Maltepe'de faaliyet gösteren Erzurumlular Eğitim Kültür ve Yardımlaşma Vakfında sezonun ilk herefene toplantısı Kanal 28 ekranlarından canlı olarak yayınlandı.
Erzurumajans-Maltepe'de faaliyet gösteren Erzurumlular Eğitim Kültür ve Yardımlaşma
Vakfında sezonun ilk herefene toplantısı Kanal 28 ekranlarından canlı
olarak yayınlandı.
Yoğun bir katılımın olduğu herefene, Güler
Kahraman'ın hazırlayıp sunduğu Kanal 28'de yayınlanan "Gülerce" adlı
programda ünlü sanatçılar türküler söylediler, orta oyunları oynandı,
fıkralar anlatıldı, Erzurum barları oynandı.
========================
- [Yönergeler]:
a. Herefene haberinde "Erzurumajans-Maltepe'de faaliyet gösteren" ifadesinden "Erzurum barları oynandı." ifadesine kadar uzanan bölümü hiç değiştirmeden yazın.
b. Herefene haberine göre aşağıdaki soruları yanıtlayın.
(i) Erzurumlular Eğitim Kültür ve Yardımlaşma Vakfı nerede faaliyet gösteriyor?
(ii) Herefene toplantısı hangi kanalın ekranlarından canlı yayınlandı?
(iii) "Gülerce" adlı programı kim hazırlayıp sundu?
c. Herefene haberini son cümlesinden sonra sürdürün.

- [Verilen Bilgiler]:
========================
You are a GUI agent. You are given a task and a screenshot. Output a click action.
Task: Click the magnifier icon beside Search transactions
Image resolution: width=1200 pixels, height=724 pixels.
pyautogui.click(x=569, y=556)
========================
- [Görevlere Göre Yanıtlar]:
a.
Erzurumajans-Maltepe'de faaliyet gösteren Erzurumlular Eğitim Kültür ve Yardımlaşma
Vakfında sezonun ilk herefene toplantısı Kanal 28 ekranlarından canlı
olarak yayınlandı.
Yoğun bir katılımın olduğu herefene, Güler
Kahraman'ın hazırlayıp sunduğu Kanal 28'de yayınlanan "Gülerce" adlı
programda ünlü sanatçılar türküler söylediler, orta oyunları oynandı,
fıkralar anlatıldı, Erzurum barları oynandı.

b.
(i) Maltepe'de.
(ii) Kanal 28'in ekranlarından.
(iii) Güler Kahraman.

c.
Erzurum vakıf ve dernek
temsilcilerinin yanı sıra çok sayıda Erzurumlu davetlinin katıldığı
gecede, İbrahim Erkal, Vakfın Yönetim Kurulu Üyesi Çalık Holding'in
CEO'su Abiş Hopikoğlu, Erzurum Dernekler Federasyonu Başkanı Ahmet
Ağırman, Erzurumspor Başkanı Av. Ali Demirhan, Erzurum üzerine duygu ve
düşüncelerini dile getirdiler. Kadın Bar ekibi Erzurum barlarını oynadı.
TRT sanatçısı Lütfü Ortakale yönetiminde aralarında İsmail Bingöl'ünde
bulunduğu Türk Halk Müziği korosu Erzurum türküleri seslendirdiler.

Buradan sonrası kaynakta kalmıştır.